II · What OpenEuroLLM has produced in year one · operational outputs before first models

The first-year progress report and accumulated blog posts document significant operational outputs even before the formal first-models deliverable ships. These are research-grade contributions that demonstrate the consortium machinery is functional, even if the headline model release is still 6 weeks away.

Open-sci-ref 0.01 · scaling-laws reference models

Released August 22, 2025 in collaboration with Open-sci. A research-dense transformer model family designed to establish scaling laws for ranking datasets and other hyperparameters. With all intermediate checkpoints public — the kind of methodological transparency that benefits the broader research community independent of OpenEuroLLM’s eventual headline models. This is the “Olmo standard” operational openness I argued for in the AMÁLIA essay, applied at the OpenEuroLLM scale.

HPLT v2 · 38 monolingual reference models

Released July 17, 2025 in collaboration with the HPLT (High Performance Language Technologies) initiative — Hajič’s predecessor project. 38 monolingual reference models with 2.15B parameters each, full models and intermediate checkpoints every 1,000 steps. Available at the HPLT/hplt-20-monolingual-reference-models Hugging Face collection. The cross-lingual comparison infrastructure that the consortium answer requires.

MixtureVitae · permissive open web-scale pre-training dataset

Released as arXiv 2509.25531 in collaboration with LAION, Ontocord, and Open-sci. The first permissive open web-scale pre-training dataset that matches or outperforms strong non-permissive datasets like FineWeb-Edu and DCLM. Particularly strong on mathematics and code reasoning. This is structurally important for European sovereign-LLM development specifically — the EU AI Act and European copyright directive constrain what training data European developers can use redistributively, and a permissive open dataset that performs comparably to non-permissive alternatives is operationally significant for compliance.

MultiSynt · synthetic multilingual pre-training data

The MultiSynt MT-Nemotron-CC dataset is described as the first comprehensive multilingual synthetic pre-training dataset. Methodology based on Nvidia’s Nemotron-CC extended to multilingual. The MultiSynt project operates as a four-phase strategy with the 3 million GPU hours on Leonardo BOOSTER allocation:

  • Phase 1 (20% of GPU hours): Quality estimation models, 100M-4B parameters
  • Phase 2 (20% of GPU hours): Synthetic data generation pipelines, up to 50B token synthetic datasets
  • Phase 3 (10% of GPU hours): End-to-end ablation studies, 100M-2B parameter models trained on up to 200B tokens
  • Phase 4 (50% of GPU hours): Production · minimum 1T tokens synthetic multilingual dataset · several 8B parameter models on up to 1T tokens each · ~100K A100-hour runs

This is the operational pipeline for OpenEuroLLM’s eventual first-models release.
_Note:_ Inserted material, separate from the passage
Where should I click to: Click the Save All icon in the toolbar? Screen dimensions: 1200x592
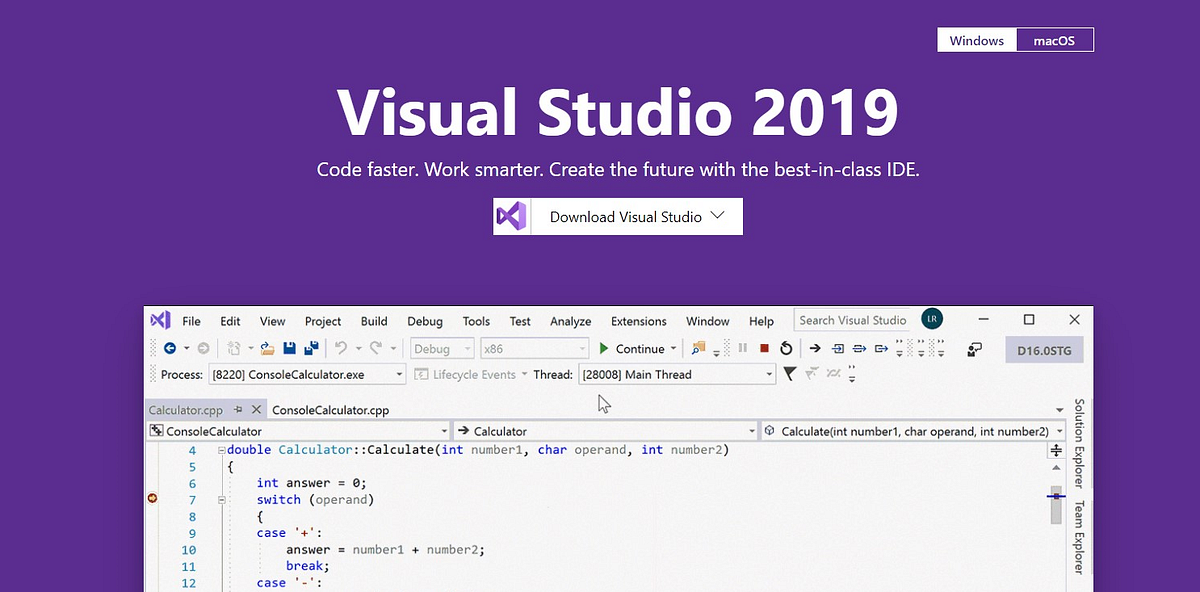(x=312, y=347)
The Phase 4 production output is what feeds the July 2026 first-models deliverable.

The OpenEuroLLM training data catalogue

The GitHub repository provides a uniform, collectively curated, well-documented collection of candidate LLM training datasets. Datasets are made publicly available (read-only) across multiple EuroHPC systems — LUMI, Leonardo, and MareNostrum — to avoid duplicative storage and effort. This is institutional infrastructure that benefits not just OpenEuroLLM but every European sovereign-LLM project that needs access to vetted European-language training data.

The 2B/100B and 2B/4TT reference models

Internal research outputs from the consortium’s first year: 2B-parameter reference models trained on 100B tokens for cross-lingual comparison, and 2B-parameter models trained on 4 trillion tokens for studying multilingual data mixes and determining optimal language proportion within training datasets. These inform the scaling decisions for the eventual headline models — they are the empirical foundation for the Phase 4 production runs.

What this operational output demonstrates

OpenEuroLLM has produced a year of structurally important research outputs before its first formal headline models ship. The consortium machinery is operational. The methodological transparency exceeds the Olmo standard in some dimensions (e.g., intermediate checkpoints every 1,000 steps for the HPLT reference models). The infrastructure work — distributed training across European clusters, training data catalogues, evaluation harnesses — is the institutional substrate that makes the headline models possible.

This complicates the simple “consortium is slow” critique. The Anastasia Stasenko (Pleias) skepticism I quoted from TechCrunch — “sprawling consortia of 20+ organizations” vs the focused approach of agile firms like Mistral and LightOn — has structural merit as a critique of decision-velocity. But it underweights the institutional-infrastructure contribution that consortia produce that agile firms structurally cannot. The MixtureVitae dataset, the HPLT reference models, the training data catalogue, the open-sci scaling-laws reference family — these are public goods that single-firm AI development does not produce.

The legitimate critique is whether the consortium’s headline models, when they ship, will be empirically competitive with what Mistral, Minerva, or AMÁLIA produce at the same parameter scales. That question is answered July 31, 2026.


III · The Hajič compute bottleneck · the structural editorial finding

The most important sentence in the March 6, 2026 first-year progress report is the one I quoted at the top of this essay:

“However, significant challenges, especially in securing more compute for creating the final models, still remain.”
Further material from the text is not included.